A global sweep of legal action against counterfeiters selling fake Microsoft software through online auction sites included a raid by police in Dartmouth, Nova Scotia.
The Halifax Regional Police Integrated Financial Crime Section and the Royal Canadian Mounted Police were involved in an investigation that led to an arrest and seizure of high-quality counterfeit copies of Windows XP and Office 2003 from a Darthmouth home Oct. 28. The arrested person is accused of peddling counterfeit wares over eBay after importing them from overseas.
“We have a team that regularly monitors auction sites,” says Christopher Tortorice, corporate counsel of anti-piracy for Microsoft Canada. “It’s a growing channel, a place where we’re seeing more and more counterfeit products appear.”
The Dartmouth raid was just one of 63 legal actions in 12 countries taking places over the last month that Microsoft announced last Thursday. All took place against fraudsters hawking Microsoft counterfeit software through online auctions. Many – not the Dartmouth case – were selling a fictional version of Office 2007 dubbed “Blue Edition”. Though advertised as an exclusive edition that was previously only available to Microsoft employees, it is actually just low-quality counterfeit software burned to a blue CD.
The accused Dartmouth fraudster had done a more convincing job of fooling consumers, according to Microsoft sources.
“It was rather high quality counterfeit,” Tortorice says. “I believe the disks were made with a replication machine and put into packaging that resembled Microsoft packaging.”
But it can take surprisingly little effort to dupe a consumer into buying a counterfeit product. Many fraudsters are so brash they put an origin of manufacturer label onto their product – even if they are based in a country where the company doesn’t operate. Many of these labels indicate Asian origin and often counterfeit product sales have links to organized crime, says Corp. Angela Hawryluk, head of the enforcement section of the Halifax RCMP.
“That’s how bold some of these counterfeiters are,” she says. “If you’re buying their products, you’re often supporting a criminal organization.”

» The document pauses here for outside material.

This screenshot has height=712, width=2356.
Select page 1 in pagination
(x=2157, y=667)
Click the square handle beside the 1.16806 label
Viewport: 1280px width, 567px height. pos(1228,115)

The investigation into the Dartmouth suspect began a year ago after a Microsoft agent purchased several units of software from the seller on EBay, which all proved to be fraudulent.
The accused was allegedly purchasing counterfeit copies of Window’s XP Professional and Office 2003 from overseas, re-selling them over the online auction site, EBay, and making a hefty per product profit.
Counterfeit software is one channel for pirated software that flows across the Internet and even into retail stores. Despite being the 20 countries with the lowest rates of software piracy, still about one third of all software installed is pirated software, according to the Business Software Alliance report. The report from analyst firm IDC was released in May. All that piracy equates to as much as $1 billion in lost revenue for the legitimate Canadian economy.
Not only does fraud cost the economy in terms of cash, but also in terms of innovation, says Douglas Simpson, president and CEO of the Canadian Council of Better Business Bureaus.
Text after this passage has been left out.